Would you please restate every record exactly as written?

⁂

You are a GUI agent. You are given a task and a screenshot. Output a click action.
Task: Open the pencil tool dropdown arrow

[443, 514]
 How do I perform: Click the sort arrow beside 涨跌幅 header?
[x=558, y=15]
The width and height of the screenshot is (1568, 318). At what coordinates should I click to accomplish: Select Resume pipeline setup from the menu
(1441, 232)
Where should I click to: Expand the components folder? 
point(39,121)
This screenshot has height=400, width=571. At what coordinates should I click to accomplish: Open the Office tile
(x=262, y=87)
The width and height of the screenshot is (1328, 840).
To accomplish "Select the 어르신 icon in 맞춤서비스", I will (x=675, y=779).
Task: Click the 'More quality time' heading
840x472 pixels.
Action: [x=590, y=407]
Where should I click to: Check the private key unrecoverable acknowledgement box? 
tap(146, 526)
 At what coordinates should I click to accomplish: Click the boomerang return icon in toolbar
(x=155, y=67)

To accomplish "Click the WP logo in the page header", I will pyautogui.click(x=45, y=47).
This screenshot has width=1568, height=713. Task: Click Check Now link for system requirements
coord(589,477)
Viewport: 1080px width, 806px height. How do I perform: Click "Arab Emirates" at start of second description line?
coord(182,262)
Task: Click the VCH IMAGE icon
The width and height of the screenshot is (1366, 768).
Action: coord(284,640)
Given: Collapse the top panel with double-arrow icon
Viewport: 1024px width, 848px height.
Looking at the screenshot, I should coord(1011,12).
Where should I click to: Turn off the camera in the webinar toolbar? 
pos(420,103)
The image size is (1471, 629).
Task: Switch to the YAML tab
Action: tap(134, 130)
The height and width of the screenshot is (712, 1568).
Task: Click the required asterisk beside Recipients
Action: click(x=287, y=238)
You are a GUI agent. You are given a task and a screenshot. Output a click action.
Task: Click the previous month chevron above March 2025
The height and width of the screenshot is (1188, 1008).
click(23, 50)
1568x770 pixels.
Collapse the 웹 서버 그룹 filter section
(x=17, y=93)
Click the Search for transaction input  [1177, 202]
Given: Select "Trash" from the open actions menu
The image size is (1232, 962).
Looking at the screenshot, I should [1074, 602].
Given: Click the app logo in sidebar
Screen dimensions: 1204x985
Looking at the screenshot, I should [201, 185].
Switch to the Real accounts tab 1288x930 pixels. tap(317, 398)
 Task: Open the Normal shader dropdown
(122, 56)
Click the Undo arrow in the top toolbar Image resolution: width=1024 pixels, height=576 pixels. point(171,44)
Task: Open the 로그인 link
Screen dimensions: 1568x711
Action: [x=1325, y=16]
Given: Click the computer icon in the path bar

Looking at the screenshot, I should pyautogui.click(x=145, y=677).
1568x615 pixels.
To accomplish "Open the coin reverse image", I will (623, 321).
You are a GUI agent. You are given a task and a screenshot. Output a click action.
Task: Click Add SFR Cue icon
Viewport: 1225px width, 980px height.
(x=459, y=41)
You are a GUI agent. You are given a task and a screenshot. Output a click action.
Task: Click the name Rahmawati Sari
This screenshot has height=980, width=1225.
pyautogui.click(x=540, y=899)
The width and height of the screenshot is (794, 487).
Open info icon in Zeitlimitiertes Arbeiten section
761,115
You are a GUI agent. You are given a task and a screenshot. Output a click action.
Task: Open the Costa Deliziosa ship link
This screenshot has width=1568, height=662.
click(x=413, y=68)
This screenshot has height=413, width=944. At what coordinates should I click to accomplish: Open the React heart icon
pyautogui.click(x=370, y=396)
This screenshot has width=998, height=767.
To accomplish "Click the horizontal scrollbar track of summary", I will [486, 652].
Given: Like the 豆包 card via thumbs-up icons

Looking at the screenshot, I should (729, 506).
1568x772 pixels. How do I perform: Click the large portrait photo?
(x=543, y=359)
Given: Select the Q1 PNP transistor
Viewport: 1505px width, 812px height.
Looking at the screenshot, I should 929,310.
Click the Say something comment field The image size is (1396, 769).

⁂

RESPONSE.
You are a GUI agent. You are given a task and a screenshot. Output a click action.
Task: Open the pencil tool dropdown arrow

[443, 514]
 How do I perform: Click the sort arrow beside 涨跌幅 header?
[x=558, y=15]
The width and height of the screenshot is (1568, 318). At what coordinates should I click to accomplish: Select Resume pipeline setup from the menu
(1441, 232)
Where should I click to: Expand the components folder? 
point(39,121)
This screenshot has height=400, width=571. At what coordinates should I click to accomplish: Open the Office tile
(x=262, y=87)
The width and height of the screenshot is (1328, 840).
To accomplish "Select the 어르신 icon in 맞춤서비스", I will (x=675, y=779).
Task: Click the 'More quality time' heading
840x472 pixels.
Action: [x=590, y=407]
Where should I click to: Check the private key unrecoverable acknowledgement box? 
tap(146, 526)
 At what coordinates should I click to accomplish: Click the boomerang return icon in toolbar
(x=155, y=67)

To accomplish "Click the WP logo in the page header", I will pyautogui.click(x=45, y=47).
This screenshot has width=1568, height=713. Task: Click Check Now link for system requirements
coord(589,477)
Viewport: 1080px width, 806px height. How do I perform: Click "Arab Emirates" at start of second description line?
coord(182,262)
Task: Click the VCH IMAGE icon
The width and height of the screenshot is (1366, 768).
Action: coord(284,640)
Given: Collapse the top panel with double-arrow icon
Viewport: 1024px width, 848px height.
Looking at the screenshot, I should coord(1011,12).
Where should I click to: Turn off the camera in the webinar toolbar? 
pos(420,103)
The image size is (1471, 629).
Task: Switch to the YAML tab
Action: tap(134, 130)
The height and width of the screenshot is (712, 1568).
Task: Click the required asterisk beside Recipients
Action: click(x=287, y=238)
You are a GUI agent. You are given a task and a screenshot. Output a click action.
Task: Click the previous month chevron above March 2025
The height and width of the screenshot is (1188, 1008).
click(23, 50)
1568x770 pixels.
Collapse the 웹 서버 그룹 filter section
(x=17, y=93)
Click the Search for transaction input  [1177, 202]
Given: Select "Trash" from the open actions menu
The image size is (1232, 962).
Looking at the screenshot, I should [1074, 602].
Given: Click the app logo in sidebar
Screen dimensions: 1204x985
Looking at the screenshot, I should [201, 185].
Switch to the Real accounts tab 1288x930 pixels. tap(317, 398)
 Task: Open the Normal shader dropdown
(122, 56)
Click the Undo arrow in the top toolbar Image resolution: width=1024 pixels, height=576 pixels. point(171,44)
Task: Open the 로그인 link
Screen dimensions: 1568x711
Action: [x=1325, y=16]
Given: Click the computer icon in the path bar

Looking at the screenshot, I should pyautogui.click(x=145, y=677).
1568x615 pixels.
To accomplish "Open the coin reverse image", I will (623, 321).
You are a GUI agent. You are given a task and a screenshot. Output a click action.
Task: Click Add SFR Cue icon
Viewport: 1225px width, 980px height.
(x=459, y=41)
You are a GUI agent. You are given a task and a screenshot. Output a click action.
Task: Click the name Rahmawati Sari
This screenshot has height=980, width=1225.
pyautogui.click(x=540, y=899)
The width and height of the screenshot is (794, 487).
Open info icon in Zeitlimitiertes Arbeiten section
761,115
You are a GUI agent. You are given a task and a screenshot. Output a click action.
Task: Open the Costa Deliziosa ship link
This screenshot has width=1568, height=662.
click(x=413, y=68)
This screenshot has height=413, width=944. At what coordinates should I click to accomplish: Open the React heart icon
pyautogui.click(x=370, y=396)
This screenshot has width=998, height=767.
To accomplish "Click the horizontal scrollbar track of summary", I will [486, 652].
Given: Like the 豆包 card via thumbs-up icons

Looking at the screenshot, I should (729, 506).
1568x772 pixels. How do I perform: Click the large portrait photo?
(x=543, y=359)
Given: Select the Q1 PNP transistor
Viewport: 1505px width, 812px height.
Looking at the screenshot, I should 929,310.
Click the Say something comment field The image size is (1396, 769).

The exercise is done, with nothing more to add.